═══ Records for the task ═══

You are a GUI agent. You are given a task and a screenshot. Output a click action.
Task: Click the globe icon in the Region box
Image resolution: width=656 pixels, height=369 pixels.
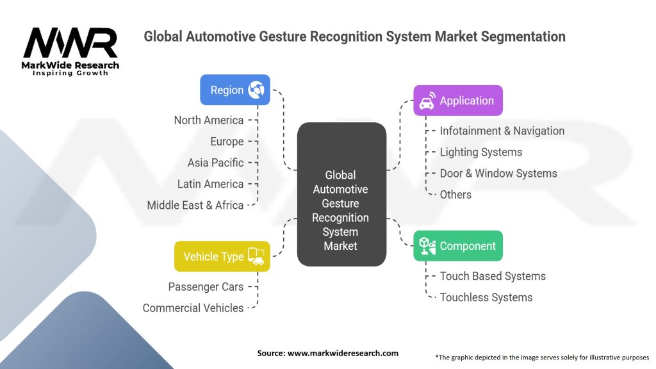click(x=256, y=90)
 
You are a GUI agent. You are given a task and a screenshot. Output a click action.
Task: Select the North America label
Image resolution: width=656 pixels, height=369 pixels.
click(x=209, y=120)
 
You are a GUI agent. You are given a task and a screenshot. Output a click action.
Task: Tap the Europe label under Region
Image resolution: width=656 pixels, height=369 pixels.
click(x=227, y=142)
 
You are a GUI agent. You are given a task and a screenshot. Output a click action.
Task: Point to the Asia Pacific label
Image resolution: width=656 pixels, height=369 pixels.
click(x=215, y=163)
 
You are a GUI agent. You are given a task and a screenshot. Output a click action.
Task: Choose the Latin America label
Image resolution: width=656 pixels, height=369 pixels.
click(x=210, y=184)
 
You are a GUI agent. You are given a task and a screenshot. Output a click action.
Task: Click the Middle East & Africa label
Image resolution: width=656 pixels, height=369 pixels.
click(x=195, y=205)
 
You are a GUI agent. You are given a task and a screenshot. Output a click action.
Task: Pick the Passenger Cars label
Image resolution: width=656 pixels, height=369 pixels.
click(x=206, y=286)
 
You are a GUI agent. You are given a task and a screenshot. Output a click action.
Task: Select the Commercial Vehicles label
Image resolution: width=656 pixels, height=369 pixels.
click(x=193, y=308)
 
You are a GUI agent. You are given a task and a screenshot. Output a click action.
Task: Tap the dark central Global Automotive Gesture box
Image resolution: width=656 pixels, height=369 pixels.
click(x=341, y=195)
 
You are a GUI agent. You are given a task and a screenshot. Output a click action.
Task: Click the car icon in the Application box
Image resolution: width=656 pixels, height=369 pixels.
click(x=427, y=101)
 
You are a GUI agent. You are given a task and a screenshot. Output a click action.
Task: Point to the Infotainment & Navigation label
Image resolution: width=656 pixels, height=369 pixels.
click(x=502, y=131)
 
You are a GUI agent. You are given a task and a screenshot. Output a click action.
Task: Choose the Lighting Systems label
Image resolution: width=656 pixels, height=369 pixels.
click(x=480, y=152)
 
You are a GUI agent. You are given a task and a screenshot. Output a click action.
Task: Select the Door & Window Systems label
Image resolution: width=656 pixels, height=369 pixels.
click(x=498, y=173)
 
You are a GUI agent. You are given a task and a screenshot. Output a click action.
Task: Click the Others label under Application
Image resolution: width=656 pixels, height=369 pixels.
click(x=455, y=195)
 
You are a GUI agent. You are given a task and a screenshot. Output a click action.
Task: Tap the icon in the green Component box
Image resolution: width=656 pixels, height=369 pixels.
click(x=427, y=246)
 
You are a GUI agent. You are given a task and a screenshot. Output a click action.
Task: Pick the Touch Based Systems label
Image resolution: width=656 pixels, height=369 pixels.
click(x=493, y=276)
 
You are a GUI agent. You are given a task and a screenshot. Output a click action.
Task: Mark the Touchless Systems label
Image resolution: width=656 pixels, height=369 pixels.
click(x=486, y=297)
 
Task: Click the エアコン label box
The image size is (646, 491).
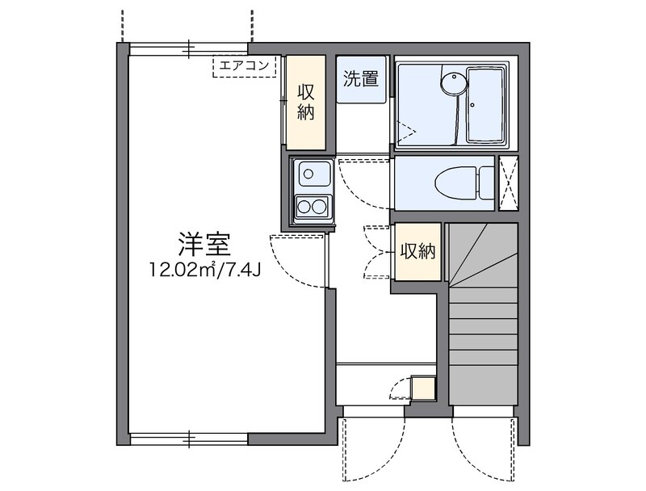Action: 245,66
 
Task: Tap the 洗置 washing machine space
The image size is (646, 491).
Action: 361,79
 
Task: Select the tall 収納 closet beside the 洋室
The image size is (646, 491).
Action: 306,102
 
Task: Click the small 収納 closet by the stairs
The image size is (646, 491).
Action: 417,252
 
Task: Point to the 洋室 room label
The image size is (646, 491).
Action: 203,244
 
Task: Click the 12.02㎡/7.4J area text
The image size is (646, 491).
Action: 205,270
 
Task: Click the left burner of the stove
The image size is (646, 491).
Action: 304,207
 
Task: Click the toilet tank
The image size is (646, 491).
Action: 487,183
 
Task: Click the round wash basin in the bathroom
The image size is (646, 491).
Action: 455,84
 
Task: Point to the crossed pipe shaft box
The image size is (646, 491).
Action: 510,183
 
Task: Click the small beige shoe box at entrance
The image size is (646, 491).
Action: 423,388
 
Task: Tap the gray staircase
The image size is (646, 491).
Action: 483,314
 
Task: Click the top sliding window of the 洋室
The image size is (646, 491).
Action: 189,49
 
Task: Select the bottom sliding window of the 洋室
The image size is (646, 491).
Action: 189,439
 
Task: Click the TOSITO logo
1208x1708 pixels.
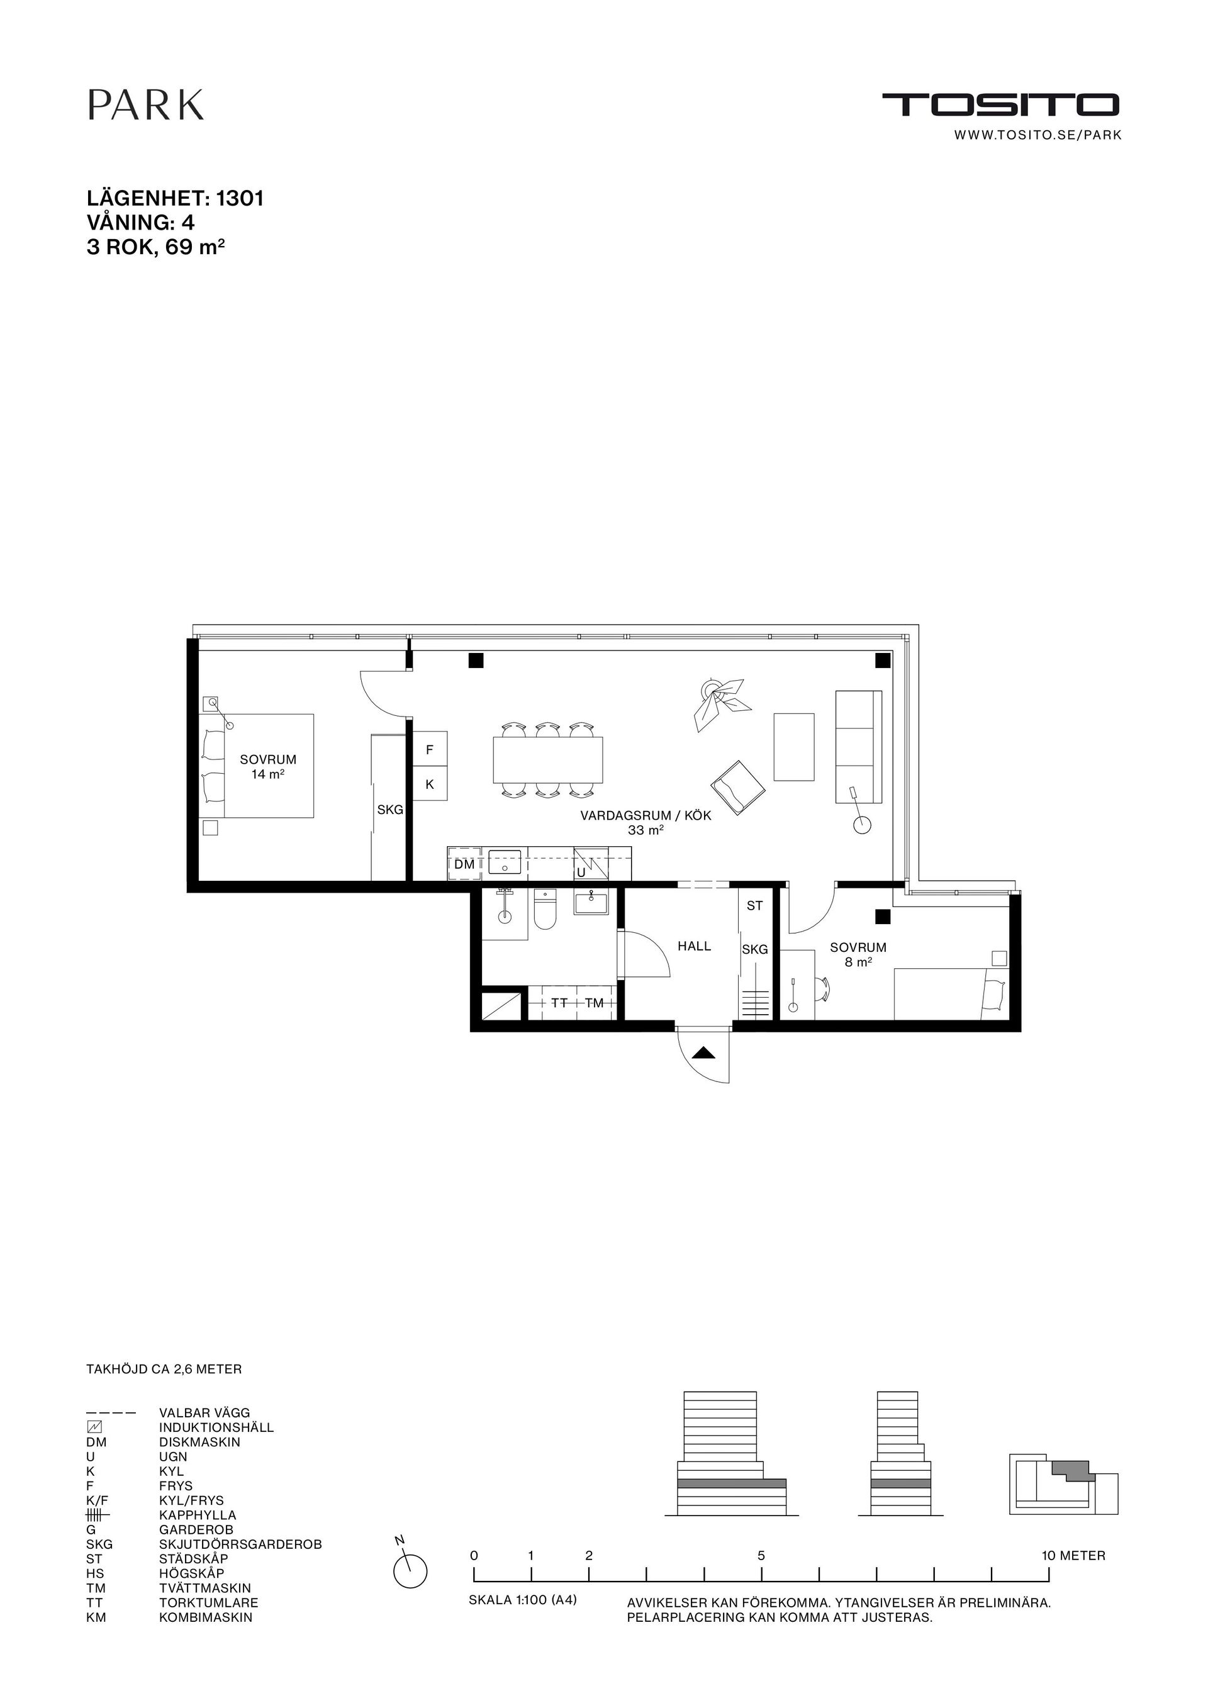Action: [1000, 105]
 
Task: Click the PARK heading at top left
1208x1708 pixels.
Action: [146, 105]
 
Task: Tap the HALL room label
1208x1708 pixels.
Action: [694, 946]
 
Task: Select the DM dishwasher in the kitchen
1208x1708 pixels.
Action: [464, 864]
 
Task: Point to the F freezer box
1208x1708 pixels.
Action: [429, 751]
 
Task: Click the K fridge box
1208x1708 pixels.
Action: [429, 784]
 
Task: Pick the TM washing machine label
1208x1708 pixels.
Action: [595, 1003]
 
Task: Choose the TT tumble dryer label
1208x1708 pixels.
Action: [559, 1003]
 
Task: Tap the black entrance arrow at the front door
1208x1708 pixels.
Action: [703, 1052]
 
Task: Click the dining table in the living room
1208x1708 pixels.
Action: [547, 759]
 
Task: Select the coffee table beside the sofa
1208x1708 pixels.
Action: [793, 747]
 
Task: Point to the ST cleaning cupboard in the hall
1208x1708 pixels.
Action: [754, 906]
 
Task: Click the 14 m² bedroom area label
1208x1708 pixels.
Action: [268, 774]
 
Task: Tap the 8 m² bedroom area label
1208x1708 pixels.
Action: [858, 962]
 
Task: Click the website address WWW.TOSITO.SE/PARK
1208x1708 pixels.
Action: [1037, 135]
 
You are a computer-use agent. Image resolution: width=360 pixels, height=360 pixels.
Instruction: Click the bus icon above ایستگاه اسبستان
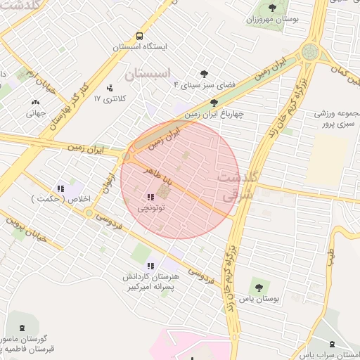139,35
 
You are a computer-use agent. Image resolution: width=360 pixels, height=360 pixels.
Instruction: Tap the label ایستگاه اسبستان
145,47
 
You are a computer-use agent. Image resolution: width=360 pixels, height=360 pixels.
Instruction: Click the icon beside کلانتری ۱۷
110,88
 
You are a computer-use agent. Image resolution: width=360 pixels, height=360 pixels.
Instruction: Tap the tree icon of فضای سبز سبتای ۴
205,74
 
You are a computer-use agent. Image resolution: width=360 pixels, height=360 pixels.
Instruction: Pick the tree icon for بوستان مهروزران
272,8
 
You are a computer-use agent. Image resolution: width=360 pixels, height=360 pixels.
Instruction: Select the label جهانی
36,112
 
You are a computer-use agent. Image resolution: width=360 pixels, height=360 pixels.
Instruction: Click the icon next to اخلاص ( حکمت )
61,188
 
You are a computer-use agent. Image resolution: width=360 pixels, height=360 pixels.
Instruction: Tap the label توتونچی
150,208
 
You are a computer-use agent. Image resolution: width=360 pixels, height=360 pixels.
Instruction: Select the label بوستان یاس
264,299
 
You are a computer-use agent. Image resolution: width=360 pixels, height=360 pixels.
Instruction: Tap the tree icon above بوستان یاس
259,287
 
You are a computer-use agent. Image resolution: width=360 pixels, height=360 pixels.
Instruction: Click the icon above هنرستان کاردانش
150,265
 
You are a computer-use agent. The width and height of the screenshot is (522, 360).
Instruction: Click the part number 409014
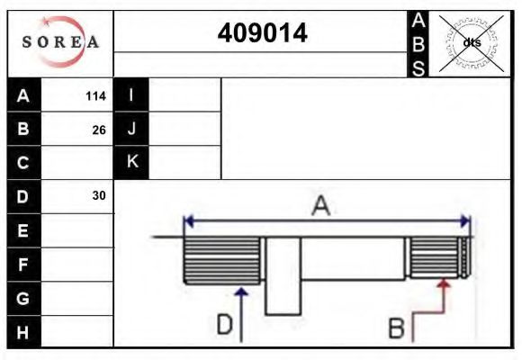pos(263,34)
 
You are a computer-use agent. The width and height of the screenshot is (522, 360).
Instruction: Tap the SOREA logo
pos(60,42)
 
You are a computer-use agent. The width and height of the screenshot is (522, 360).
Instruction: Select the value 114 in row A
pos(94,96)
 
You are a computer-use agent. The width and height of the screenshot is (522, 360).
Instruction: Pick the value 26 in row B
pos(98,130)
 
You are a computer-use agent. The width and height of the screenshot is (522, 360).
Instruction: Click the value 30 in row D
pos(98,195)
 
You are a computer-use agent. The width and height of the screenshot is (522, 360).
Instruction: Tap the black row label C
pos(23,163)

═══

Switch every "Image resolution" in the data above to "Screenshot size" and give all of the data again with nothing else altered. Leave the pictures out of your answer.

You are a GUI agent. You are given a task and a screenshot. Output a click action.
Task: Click the globe icon in the Region box
Screenshot size: width=656 pixels, height=369 pixels.
click(x=256, y=90)
 
You are a GUI agent. You are given a task and a screenshot. Output a click action.
Task: Select the North America label
Screenshot size: width=656 pixels, height=369 pixels.
click(x=209, y=120)
 
You are a GUI agent. You are given a task and a screenshot. Output a click action.
Task: Tap the Europe label under Region
Screenshot size: width=656 pixels, height=369 pixels.
click(x=227, y=142)
 
You are a GUI agent. You are given a task and a screenshot. Output a click action.
Task: Point to the Asia Pacific label
Screenshot size: width=656 pixels, height=369 pixels.
click(x=215, y=163)
 
You are a GUI agent. You are given a task and a screenshot. Output a click action.
Task: Choose the Latin America label
Screenshot size: width=656 pixels, height=369 pixels.
click(x=210, y=184)
 
You are a GUI agent. You are given a task and a screenshot. Output a click action.
Task: Click the Middle East & Africa label
Screenshot size: width=656 pixels, height=369 pixels.
click(x=195, y=205)
 
You are a GUI agent. You are given a task and a screenshot. Output a click action.
Task: Pick the Passenger Cars label
Screenshot size: width=656 pixels, height=369 pixels.
click(x=206, y=286)
 
You are a GUI agent. You are given a task and a screenshot. Output a click action.
Task: Select the Commercial Vehicles label
Screenshot size: width=656 pixels, height=369 pixels.
click(x=193, y=308)
 
You are a GUI agent. You are given a task and a screenshot. Output a click action.
Task: Tap the dark central Global Automotive Gesture box
Screenshot size: width=656 pixels, height=369 pixels.
click(x=341, y=195)
 
You are a GUI agent. You are given a task and a screenshot. Output a click action.
Task: Click the car icon in the Application box
Screenshot size: width=656 pixels, height=369 pixels.
click(x=427, y=101)
 
You are a GUI agent. You are given a task and a screenshot. Output a click action.
Task: Point to the Infotainment & Navigation label
Screenshot size: width=656 pixels, height=369 pixels.
click(x=502, y=131)
 
You are a GUI agent. You are given a task and a screenshot. Output a click action.
Task: Choose the Lighting Systems label
Screenshot size: width=656 pixels, height=369 pixels.
click(x=480, y=152)
 
You are a GUI agent. You are given a task and a screenshot. Output a click action.
Task: Select the Door & Window Systems label
Screenshot size: width=656 pixels, height=369 pixels.
click(x=498, y=173)
 
You are a GUI agent. You are given a task and a screenshot. Output a click action.
Task: Click the Others label under Application
Screenshot size: width=656 pixels, height=369 pixels.
click(x=455, y=195)
 
You are a GUI agent. You are given a task and a screenshot. Output a click action.
Task: Tap the icon in the green Component box
Screenshot size: width=656 pixels, height=369 pixels.
click(x=427, y=246)
 
You are a GUI agent. You are given a task and a screenshot. Output a click action.
Task: Pick the Touch Based Systems label
Screenshot size: width=656 pixels, height=369 pixels.
click(x=493, y=276)
 
You are a GUI agent. You are given a task and a screenshot. Output a click action.
Task: Mark the Touchless Systems label
Screenshot size: width=656 pixels, height=369 pixels.
click(x=486, y=297)
 
Task: Click the エアコン label box
The image size is (646, 491).
Action: 245,66
 
Task: Tap the 洗置 washing machine space
The image size is (646, 491).
Action: 361,79
 
Task: Select the tall 収納 closet beside the 洋室
The image size is (646, 491).
Action: 306,102
 
Task: Click the small 収納 closet by the stairs
The image size is (646, 491).
Action: 417,252
 
Task: Point to the 洋室 room label
The image size is (646, 491).
Action: 203,244
 
Task: Click the 12.02㎡/7.4J area text
The image size is (646, 491).
Action: 205,270
 
Task: Click the left burner of the stove
The image size is (646, 491).
Action: 304,207
 
Task: Click the toilet tank
The image size is (646, 491).
Action: 487,183
 
Task: Click the round wash basin in the bathroom
The image size is (646, 491).
Action: 455,84
 
Task: Point to the crossed pipe shaft box
The image size is (646, 491).
Action: 510,183
 
Task: Click the small beige shoe box at entrance
The image size is (646, 491).
Action: 423,388
 
Task: Tap the gray staircase
The image size is (646, 491).
Action: 483,314
 
Task: Click the top sliding window of the 洋室
The image size is (646, 491).
Action: 189,49
 
Task: Select the bottom sliding window of the 洋室
The image size is (646, 491).
Action: 189,439
 
Task: Click the TOSITO logo
1208x1708 pixels.
Action: [1000, 105]
 
Task: Click the PARK heading at top left
1208x1708 pixels.
Action: [146, 105]
 
Task: Tap the HALL room label
1208x1708 pixels.
Action: [694, 946]
 
Task: Select the DM dishwasher in the kitchen
1208x1708 pixels.
Action: [464, 864]
 
Task: Point to the F freezer box
1208x1708 pixels.
Action: [429, 751]
 
Task: Click the K fridge box
1208x1708 pixels.
Action: [429, 784]
 
Task: Pick the TM washing machine label
1208x1708 pixels.
Action: [595, 1003]
 
Task: Choose the TT tumble dryer label
1208x1708 pixels.
Action: [559, 1003]
 
Task: Tap the black entrance arrow at the front door
1208x1708 pixels.
Action: [703, 1052]
 
Task: Click the dining table in the living room
1208x1708 pixels.
Action: [547, 759]
 
Task: Select the coffee table beside the sofa
1208x1708 pixels.
Action: [793, 747]
 
Task: Point to the ST cleaning cupboard in the hall
1208x1708 pixels.
Action: [754, 906]
 
Task: Click the 14 m² bedroom area label
1208x1708 pixels.
Action: [268, 774]
 
Task: Tap the 8 m² bedroom area label
1208x1708 pixels.
Action: [858, 962]
 
Task: Click the website address WWW.TOSITO.SE/PARK
1208x1708 pixels.
Action: [1037, 135]
 
You are a computer-use agent. Screenshot size: width=360 pixels, height=360 pixels.
Instruction: Click the bus icon above ایستگاه اسبستان
139,35
 
You are a computer-use agent. Screenshot size: width=360 pixels, height=360 pixels.
Instruction: Tap the label ایستگاه اسبستان
145,47
 
You are a computer-use agent. Screenshot size: width=360 pixels, height=360 pixels.
Instruction: Click the icon beside کلانتری ۱۷
110,88
 
You are a computer-use agent. Screenshot size: width=360 pixels, height=360 pixels.
Instruction: Tap the tree icon of فضای سبز سبتای ۴
205,74
 
You are a computer-use agent. Screenshot size: width=360 pixels, height=360 pixels.
Instruction: Pick the tree icon for بوستان مهروزران
272,8
 
You are a computer-use agent. Screenshot size: width=360 pixels, height=360 pixels.
Instruction: Select the label جهانی
36,112
 
You are a computer-use agent. Screenshot size: width=360 pixels, height=360 pixels.
Instruction: Click the icon next to اخلاص ( حکمت )
61,188
 
You are a computer-use agent. Screenshot size: width=360 pixels, height=360 pixels.
Instruction: Tap the label توتونچی
150,208
 
You are a computer-use agent. Screenshot size: width=360 pixels, height=360 pixels.
Instruction: Select the label بوستان یاس
264,299
 
You are a computer-use agent. Screenshot size: width=360 pixels, height=360 pixels.
Instruction: Tap the tree icon above بوستان یاس
259,287
 
You are a computer-use agent. Screenshot size: width=360 pixels, height=360 pixels.
Instruction: Click the icon above هنرستان کاردانش
150,265
 
You are a computer-use agent. The width and height of the screenshot is (522, 360).
Instruction: Click the part number 409014
pos(263,34)
 
You are a computer-use agent. The width and height of the screenshot is (522, 360).
Instruction: Tap the SOREA logo
pos(60,42)
 
You are a computer-use agent. The width and height of the screenshot is (522, 360).
Instruction: Select the value 114 in row A
pos(94,96)
 
You are a computer-use agent. The width and height of the screenshot is (522, 360).
Instruction: Pick the value 26 in row B
pos(98,130)
 
You are a computer-use agent. The width and height of the screenshot is (522, 360).
Instruction: Click the value 30 in row D
pos(98,195)
 
You are a computer-use agent. The width and height of the screenshot is (522, 360).
Instruction: Tap the black row label C
pos(23,163)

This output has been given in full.